By divding the two values, we have an inital ALV-ILV (Iraqi Life Value) exchange between 37.42 and 40.89. This number shows how many Iraqi civilians the average American civilian is worth.
Armed with this knowledge, you should be able to calculate the ALV for other nations and situations.
Civilian deaths are not the only casualties. Calcalculate the ALV-ILV exchange rate for fighting casualties, including combat-only and combat + non-combat US deaths.
- Americans lost in war: 4,488. In combat: 3,532
- Iraqi insurgents lost in war: 21,221 – 26,405
Exercises for the reader
Calculate a composite exchange rate by combining civilian and military casualties to get a war exchange rate.
Work out the rate not as direct numbers, but as a percentage of population. The American civilian casualty rate is one for every 104,131 people while the Iraqi civilian rate is one for every 269 people. Calculate these values as a percentage and then as a ratio against each other.

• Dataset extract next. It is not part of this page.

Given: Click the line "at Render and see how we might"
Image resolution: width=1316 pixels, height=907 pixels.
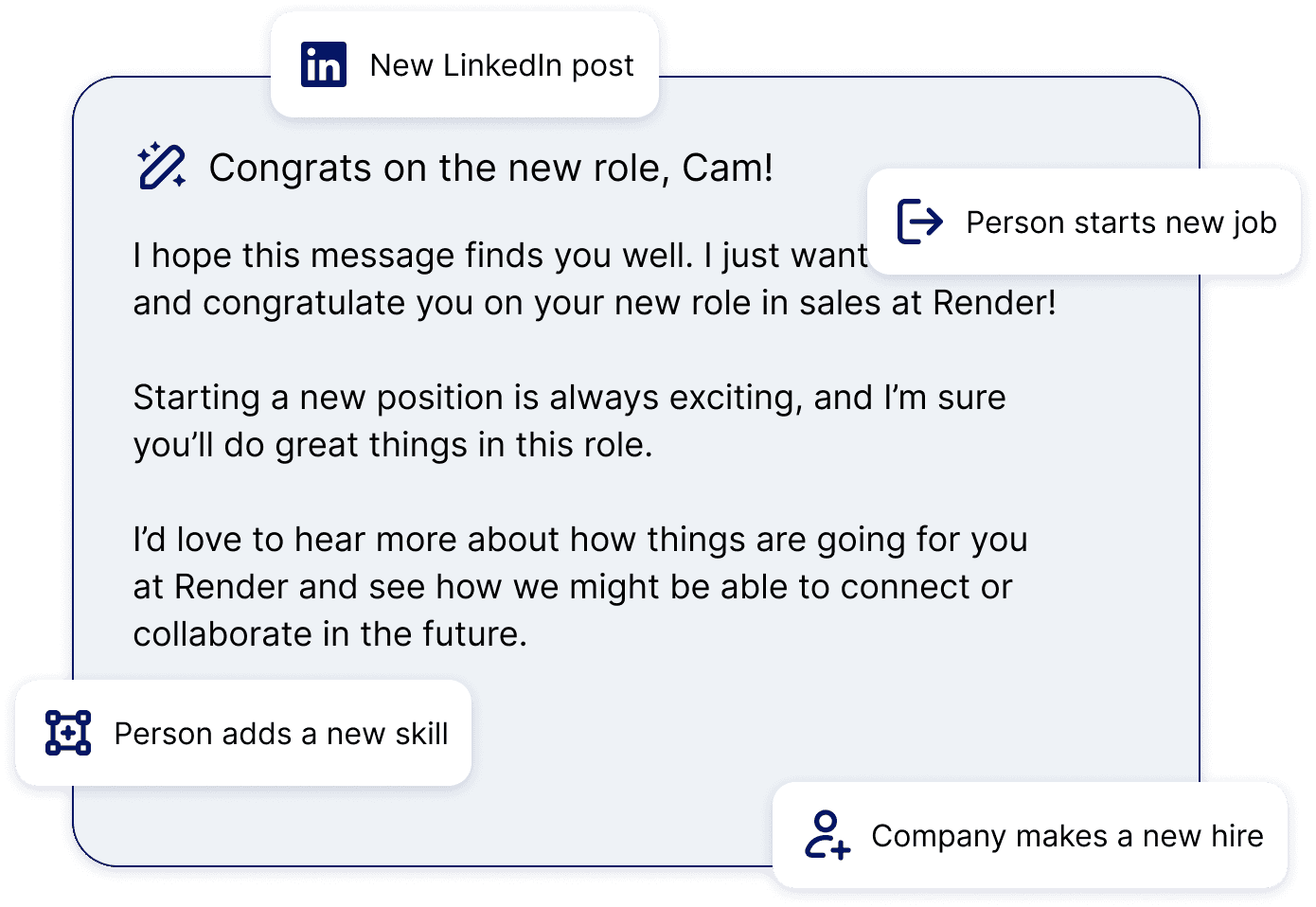Looking at the screenshot, I should coord(572,587).
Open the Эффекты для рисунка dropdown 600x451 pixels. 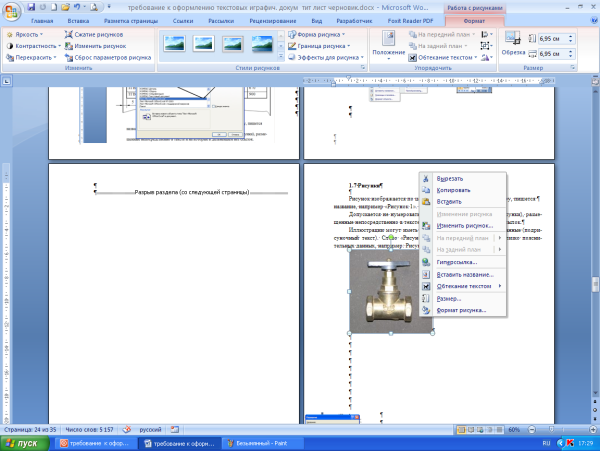click(327, 58)
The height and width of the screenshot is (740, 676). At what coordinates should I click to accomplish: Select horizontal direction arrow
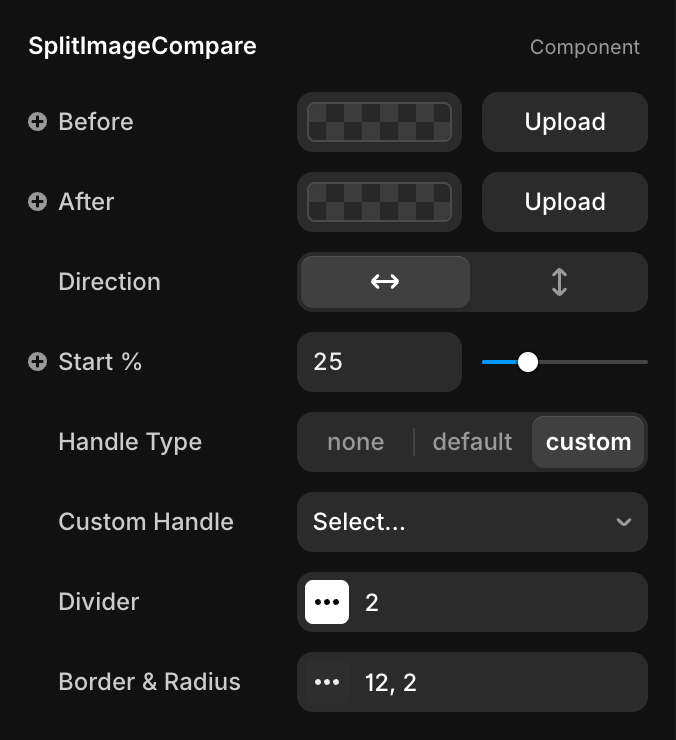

Some conversions only involve a different scale, but remain constant (Fahrenheit-Celcius, feet-meters, etc) while oher conversions have adjusting values, like currency. Is the ALV a constant or does it change over time?
Plot the American and Iraqi casualties as well as the yearly ALV-ILV over the last decade. HINT: you will need the number of American casualties for each year since the Iraqi war started in 2003. Be sure to label your axes!
Find another comparison of civilian deaths and calculate the ALV rate for civilians.
Integrate what you’ve learned
Talk with your history or civics teacher to determine how many of the 2,977 American civilian casualties were caused by Iraqis. Recalculate your ALV/ILV based on these new numbers. Also determine how many American civilians were saved based on the massive piles of WMDs that were discovered. Determine a formula to take these saved lives into account.